TO DO: Format the material from the line with "You are a computer-use" to the line with "Instruction: Click the" as a numbered list, leaving out blank lines.

SUPPLIED RECORDS:
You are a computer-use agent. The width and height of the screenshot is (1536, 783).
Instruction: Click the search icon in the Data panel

---

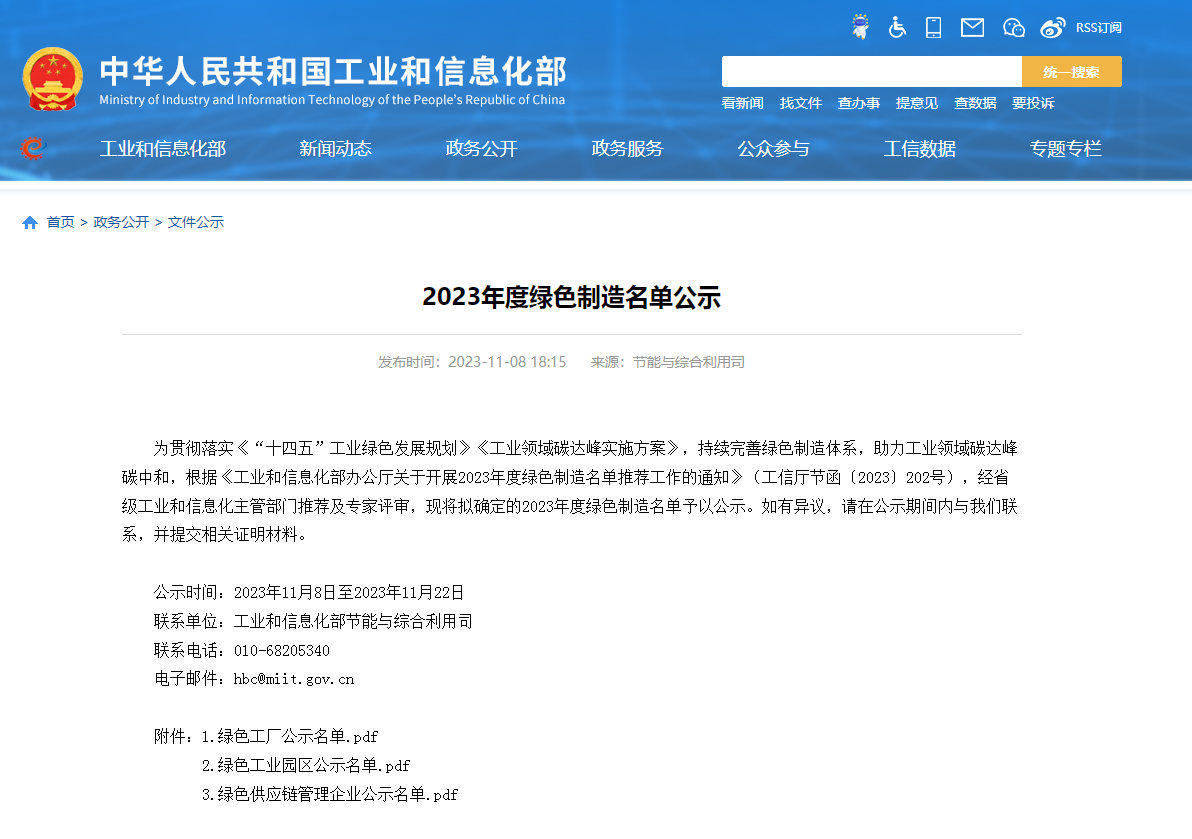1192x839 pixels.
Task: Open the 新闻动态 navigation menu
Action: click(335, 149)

RESULT OF THIS EXERCISE:
1. You are a computer-use agent. The width and height of the screenshot is (1536, 783).
2. Instruction: Click the search icon in the Data panel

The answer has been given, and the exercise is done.